**Ziel:**
Schreibe die Forendiskussion über fehlerhafte PDF-Anhänge in E-Mails weiter und knüpfe direkt an ihren letzten Satz an.

**Textauszug:**
"""

Also ich kann mir nicht vorstellen, dass es am Code liegt, da es ja mit anderen Dokumenten klappt. Oder muss ich vielleicht noch irgendeinen Paramter setzen? Ich bin ratlos und leider findet man zu dem Problem nichts. 

Danke für eure Zeit!


----------



## robertpic71 (3. Apr 2008)

Das Problem könnte am Mimetype liegen. Prüfe einmal im Quelltext der e-Mail (im e-Mail Client wie z.b. Outook den Quelltext anzeigen lassen). Zumindest bei den älternen MailAPI's ist keine Mimetype-Umsetzung für PDF vordefiniert.

Teste auch mal andere e-Mail-Clients - viele machen das PDF trotz fehlendem Mimetype auf.

"""

**Datenblock:**
"""

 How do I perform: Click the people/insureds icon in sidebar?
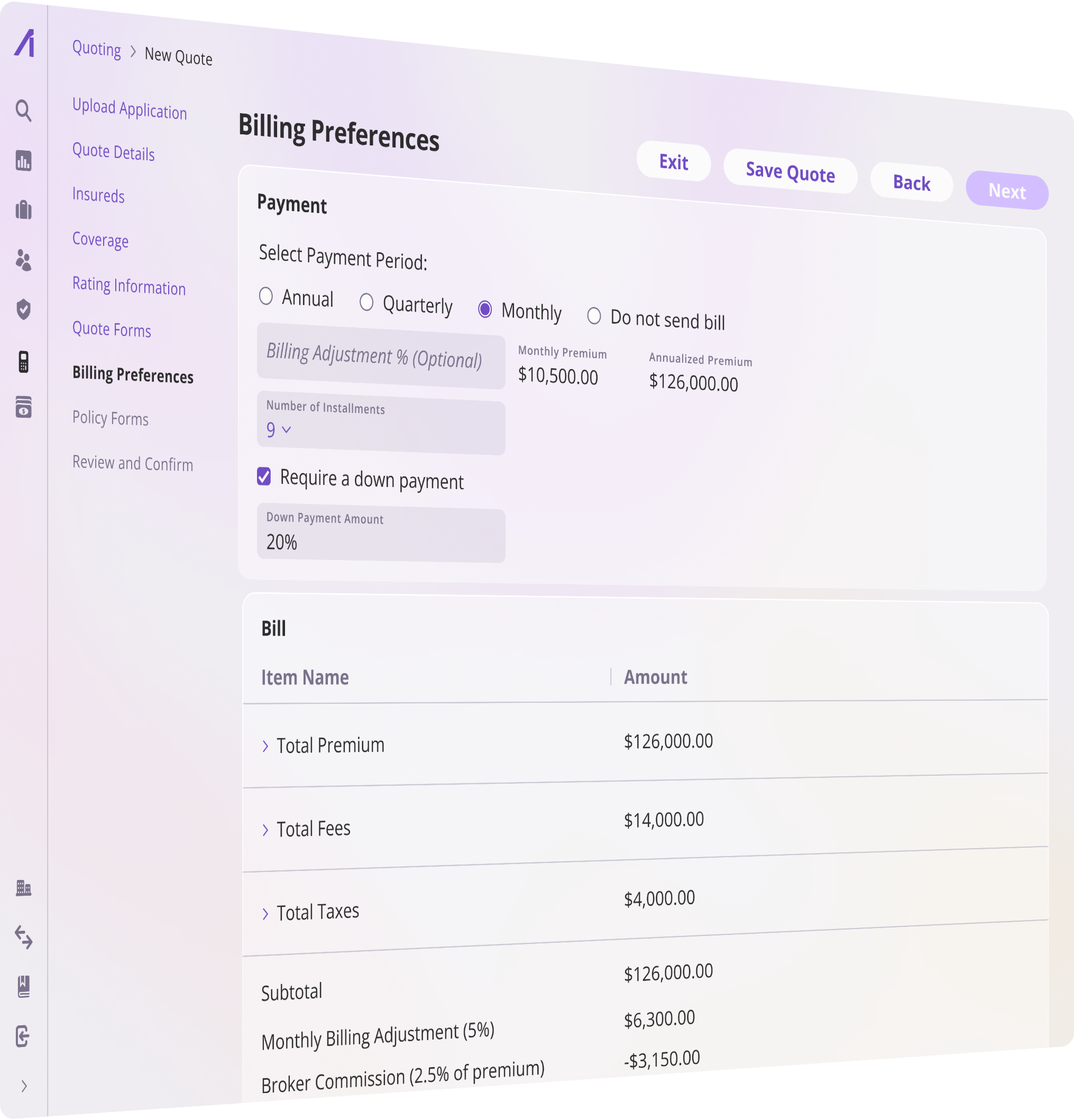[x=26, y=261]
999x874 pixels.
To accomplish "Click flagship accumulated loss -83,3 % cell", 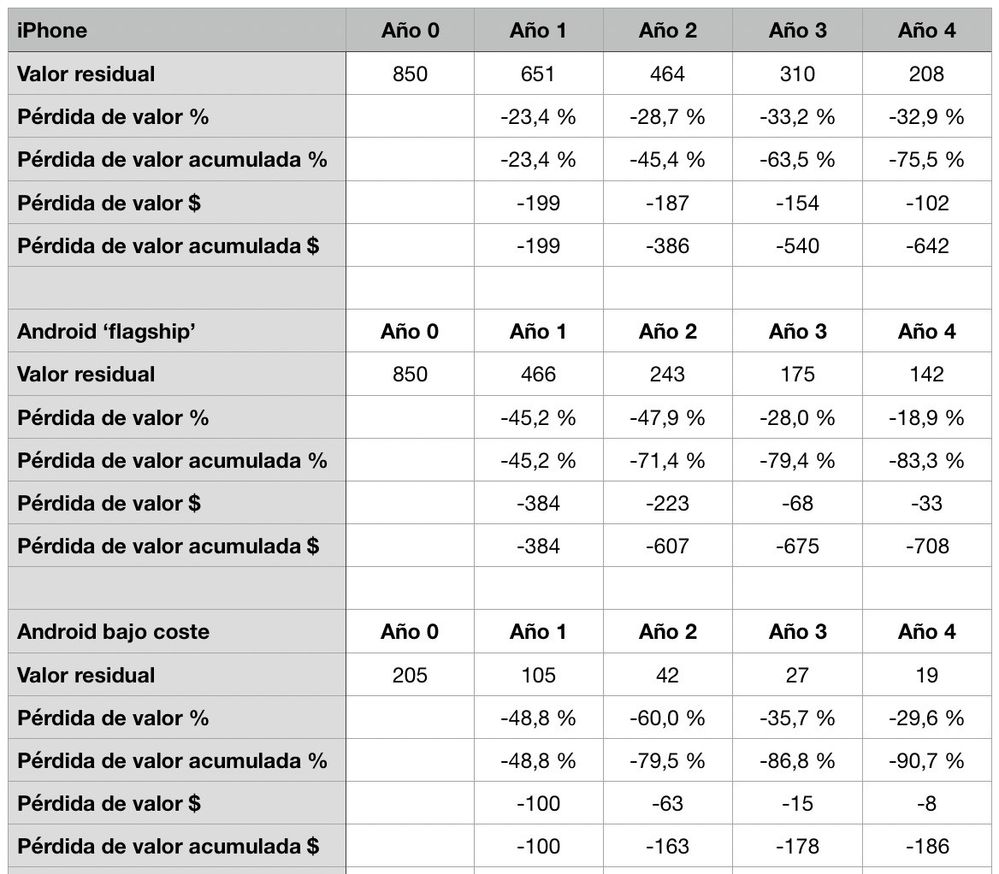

"""

**Erwartete Ausgabe:**
/Robert


----------



## tuomo (3. Apr 2008)

robertpic71 hat gesagt.:
			
		

> Prüfe einmal im Quelltext der e-Mail (im e-Mail Client wie z.b. Outook den Quelltext anzeigen lassen)



Also wenn ich mir den Header der Mail anschaue, bekomme ich das:

MIME-Version: 1.0
Content-Type: multipart/mixed; 
	boundary="----=_Part_0_18662247.1207209217261"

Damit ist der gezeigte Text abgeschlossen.